こんにちは。今回はちょっとつたないレビュー的ななものを…。

 

その第一弾が「カメラ、はじめてもいいですか?」という漫画です。

 

え、一発目から漫画?と思う人もいるかもしれません。

しかし侮るなかれ。漫画から得られる情報って軽く見ることができないのですよ。

この漫画は要するに、カメラ女子的なものを取り上げている漫画です。

面白いのが、おそらく作者さんの趣向だと思うんですけど、富士フイルムやRICOH、ペンタックスのカメラが頻繁に登場します。

RICOHとペンタックス実際には一つの会社なのですが、この二つのブランドに共通しているのが、実用性を担保しながら趣味性の高いカメラのラインナップが豊富だということです。

キャノンやニコンなどプロユースで定番となっているカメラとは一線を引き、あえてミラーレス市場ではなくて一眼レフカメラ市場に腰を据え続けるペンタックスは、本当に面白いメーカーだと思います。

かくいう私もペンタックスは好きなのですが、デカいわ重いわ派手なシャッター音だわ色ノリは濃いわ…、凄いメーカーだなって思います。

そんな本作品では、カメラを通じてストイックに上達することを主目的として描いておらず、楽しんで日常に溶け込みながら、自分だけの写真を撮影する、という、どちらかというとハイアマチュア思考のような描写が多く登場します。
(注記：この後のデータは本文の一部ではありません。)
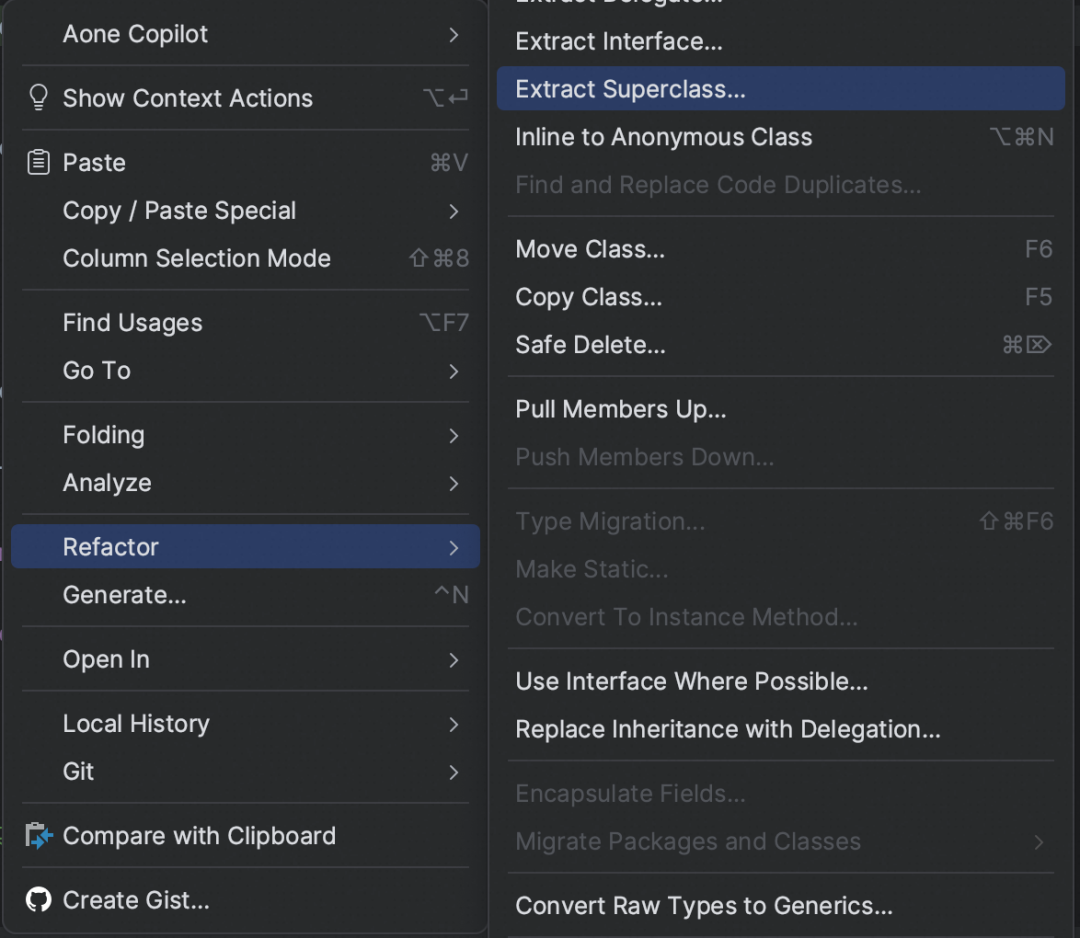Choose Extract Superclass from Refactor menu
This screenshot has width=1080, height=938.
coord(780,89)
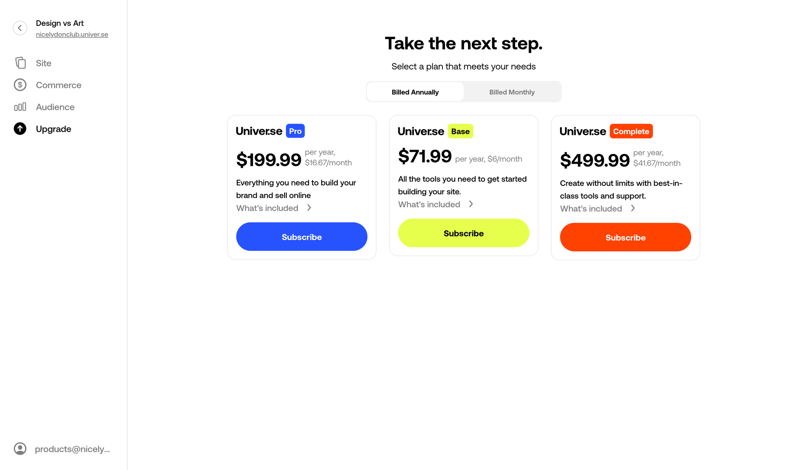
Task: Click the yellow Base plan Subscribe button
Action: pyautogui.click(x=463, y=233)
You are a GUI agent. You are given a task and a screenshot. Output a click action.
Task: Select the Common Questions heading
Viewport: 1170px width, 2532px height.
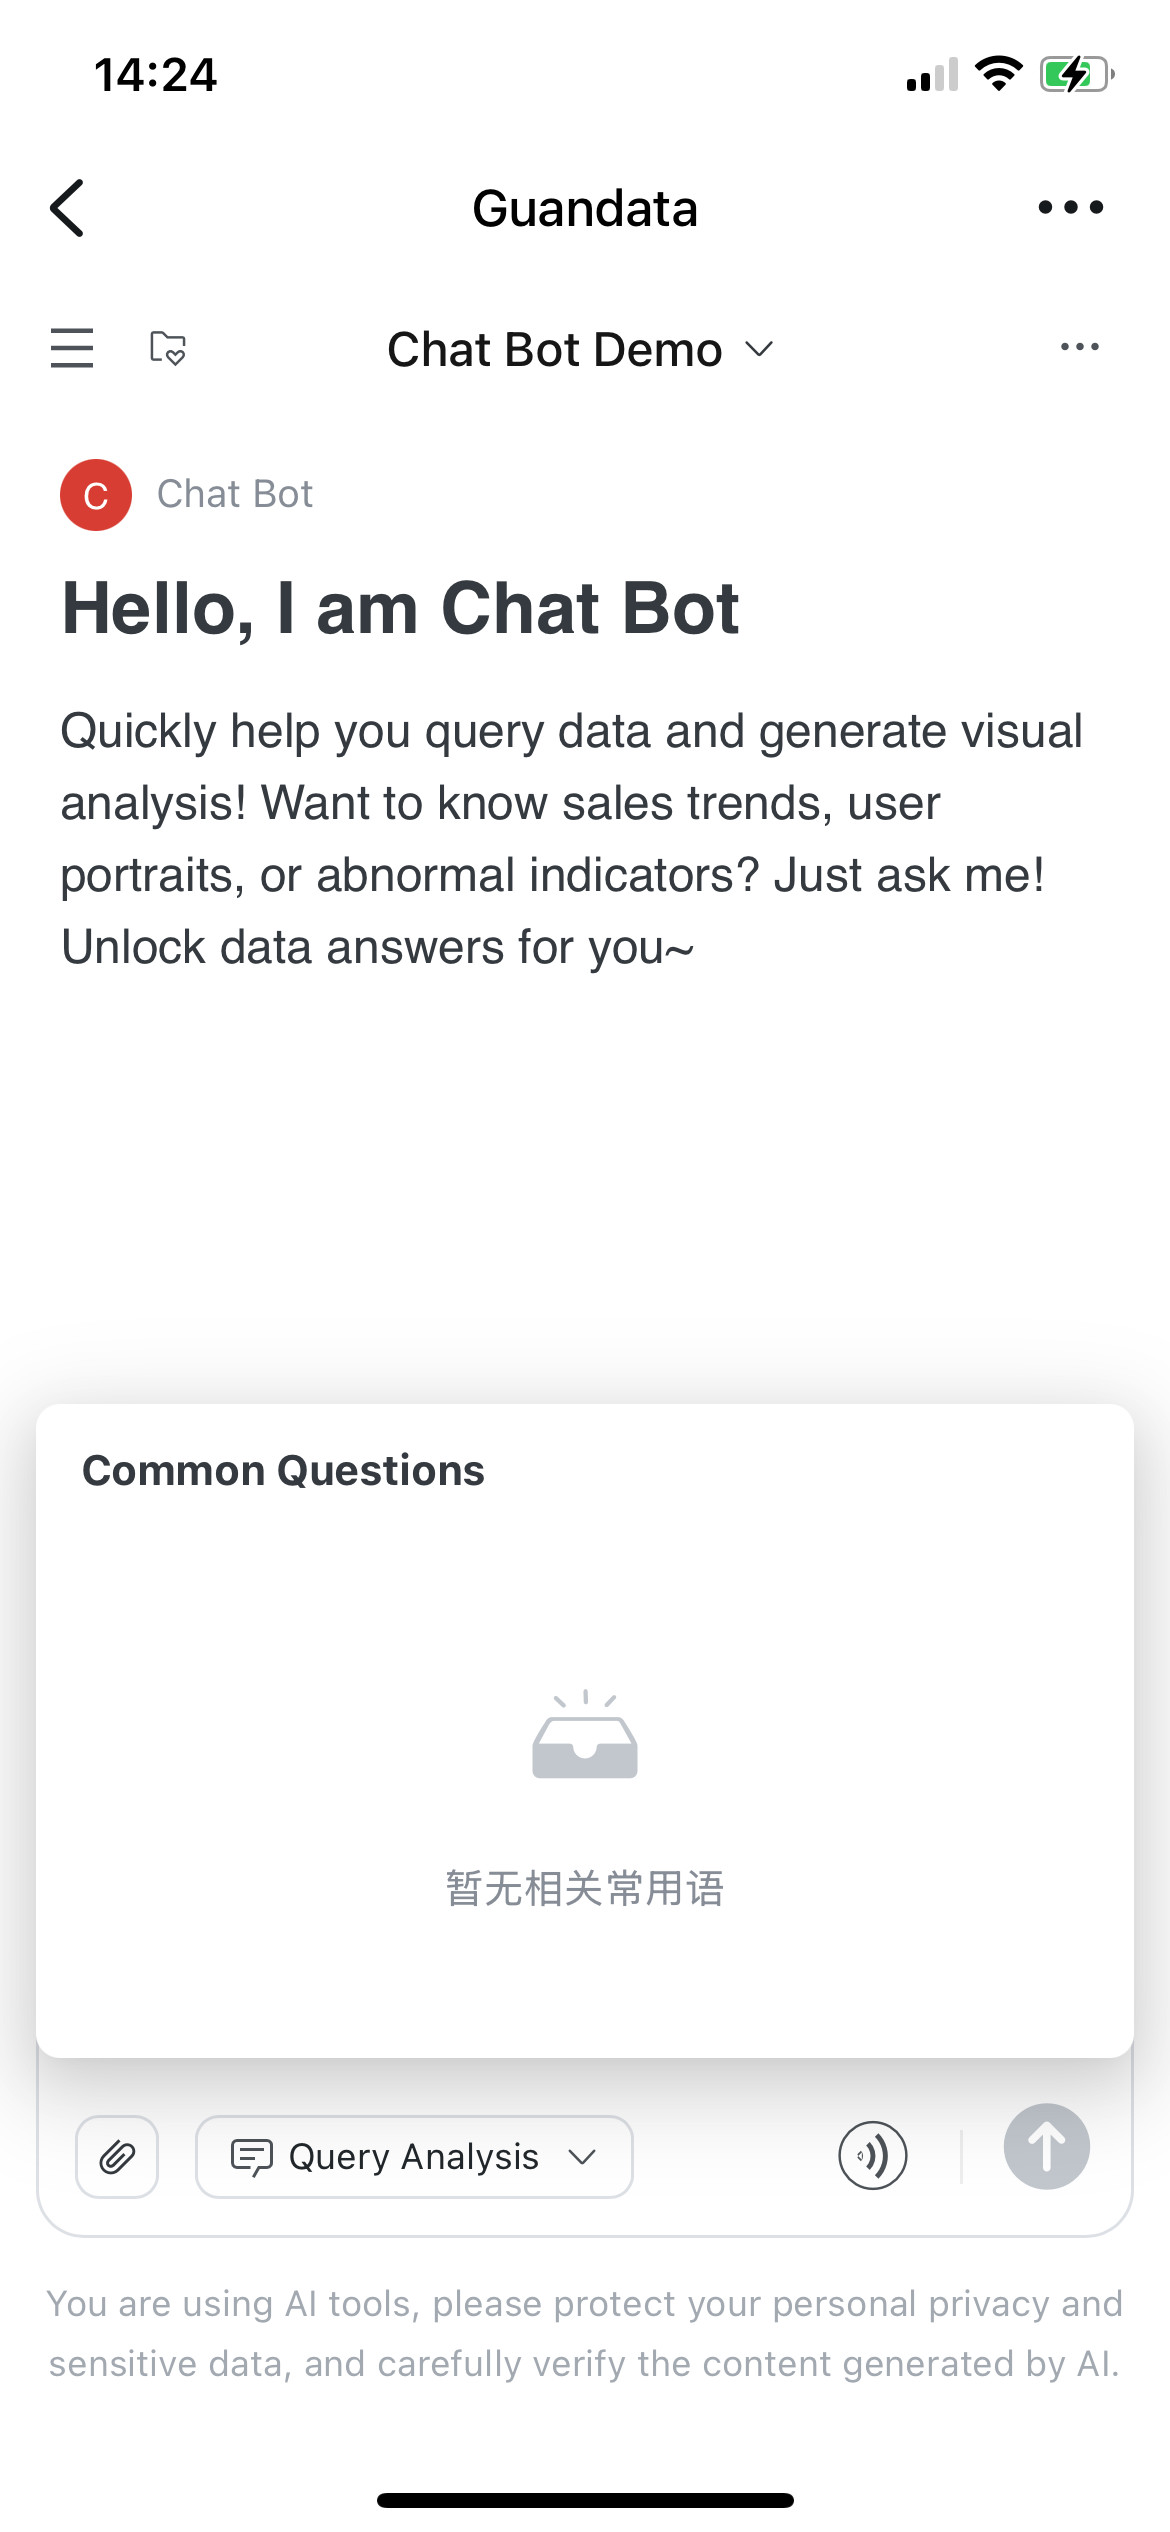283,1470
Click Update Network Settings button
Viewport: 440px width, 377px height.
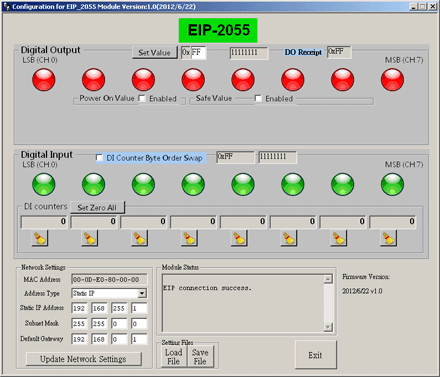(83, 359)
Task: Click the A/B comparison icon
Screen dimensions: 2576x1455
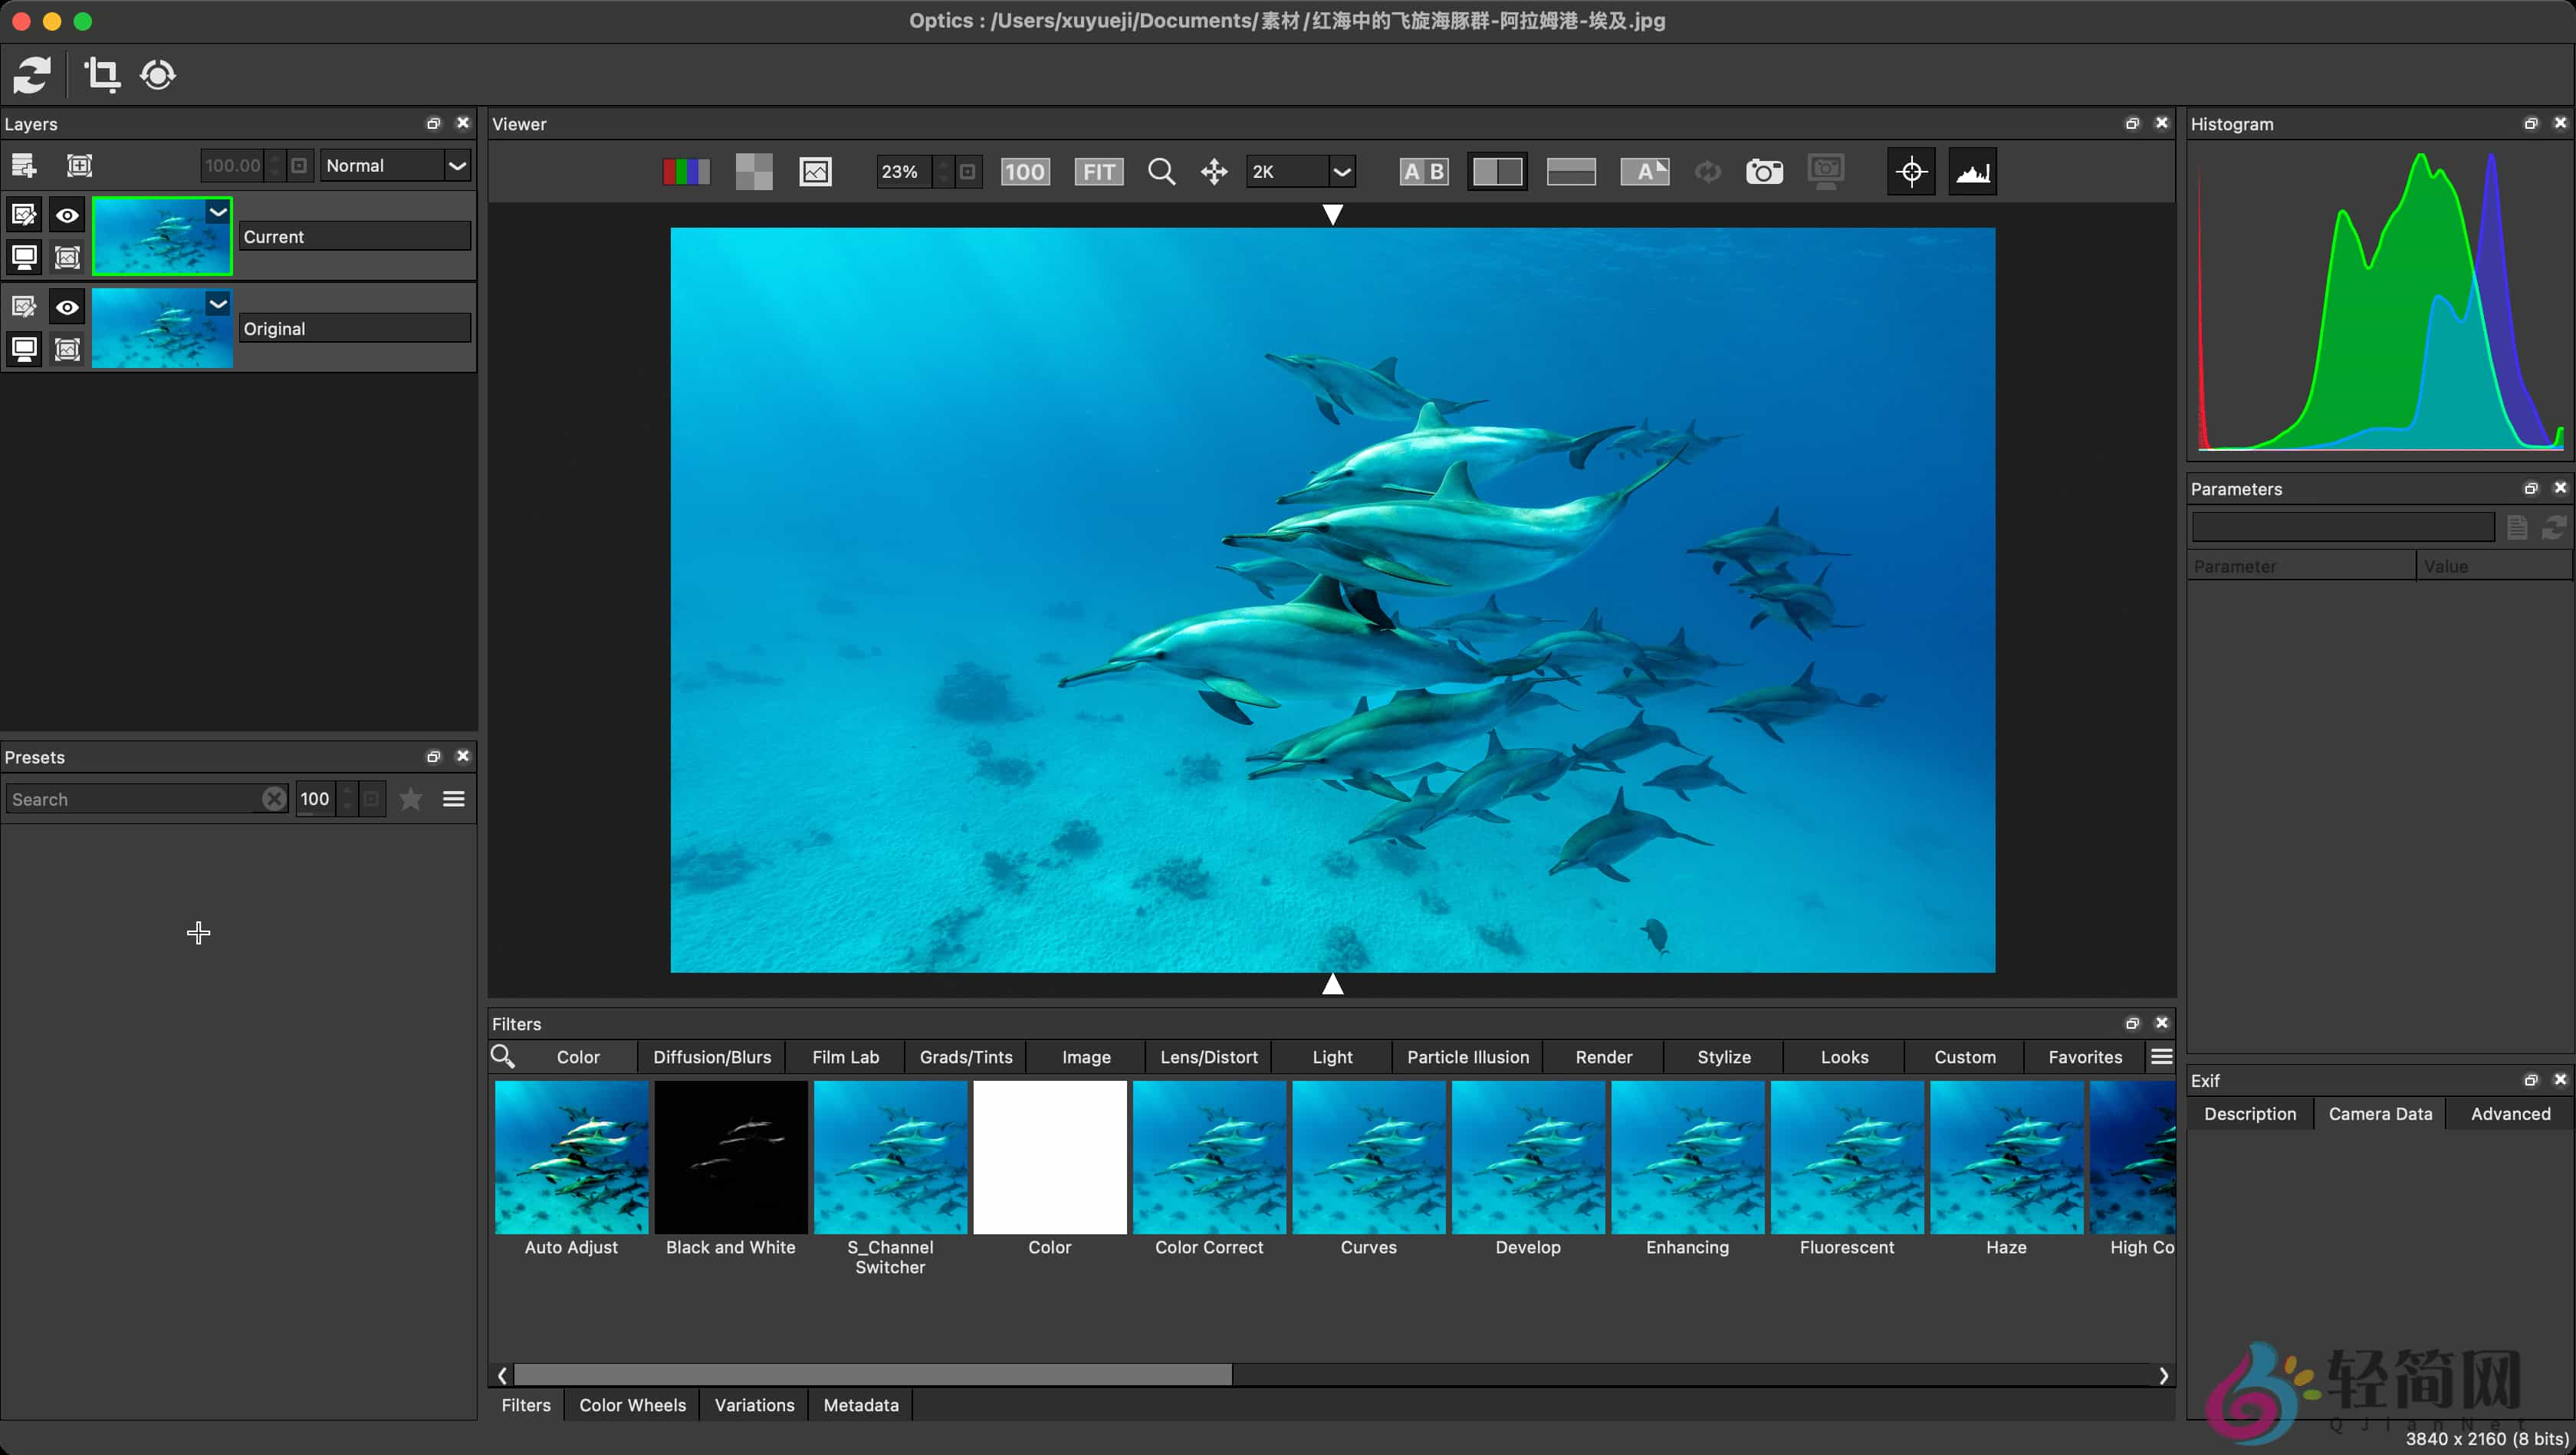Action: coord(1424,172)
ロケ地も私個人的にゆかりのある場所が頻繁に登場していまして(笑)

基本的に西武鉄道沿線。それも本線系統だけではなくて支線沿線の風景まで出てきて、「おー…!」ってなります。

生まれてこのかた30年以上を西武線沿線で生活している自分にとっては、嬉しい限りです。

漫画ですが、イラストのタッチが細く繊細で、ストーリーも緩やかに進んでいくので、カメラ初心者の方でも読みやすい内容になっているのではないかなって、思います。

それじゃあニッチな機種しか出てこないの?って言われると、そういうわけではありません。

ソニーのミラーレス機をはじめ、プロ界隈での使用率の高いメーカーもきちんと取り扱っています。

昨今はカメラ関連を紹介しているユーチューバーが波を作っているせいで(言葉が悪いですが)、「ちゃんと写るカメラ」というものが脚光を浴びやすい時代になった気がしています。

しかしこの漫画で一貫していることが、そういった機材にとらわれることなく写真を楽しんで撮ること、に重きを置いていることです。

上達したいと思い日々様々な被写体を撮影し、ライトルームやキャプチャーワンなどに張り付いている上昇志向の高い方にも、結構お勧めできる漫画だと思っています。

カメラは自分にとって大切な存在ですし、こだわるのは当たり前と言えば当たり前。

しかしそのこだわる理由が「好きなユーチューバーさんが使っているから」「カメラ雑誌でおススメされていたから」というある種のしがらみにとらわれ、写真を撮ることが試練のように感じている人も少なくないでしょう。

そんな中この漫画では、

 

「自分はどういう写真が撮りたいんだろう」

という、ある種の原点となる疑問を投げかけてくれます。

 

「カメラなんてなんでもいい。」

この言葉の意味を真っ向から突き付けてきます。

私はその真意は、カメラなんて撮りたいものが撮れれば何でもいい。ということだと思っています。

クライアントワークだったら先方が満足のいく写真を撮れれば何でもいい。

子供を撮影したいパパやママは、子供の笑顔を撮影出来れば何でもいい。ということになるわけです。

これを気づかせてくれる漫画ってなかなかないんですよ。

 

「好きを大切にする」

この考えを持ち続けることが、クリエイティブを語り行動するうえで、必要不可欠な要素なのかもしれません。

 

現在7巻まで発売されています。

カメラが好きだけど教本的な書物は苦手。そういう方にはかなり刺さる漫画だと思います。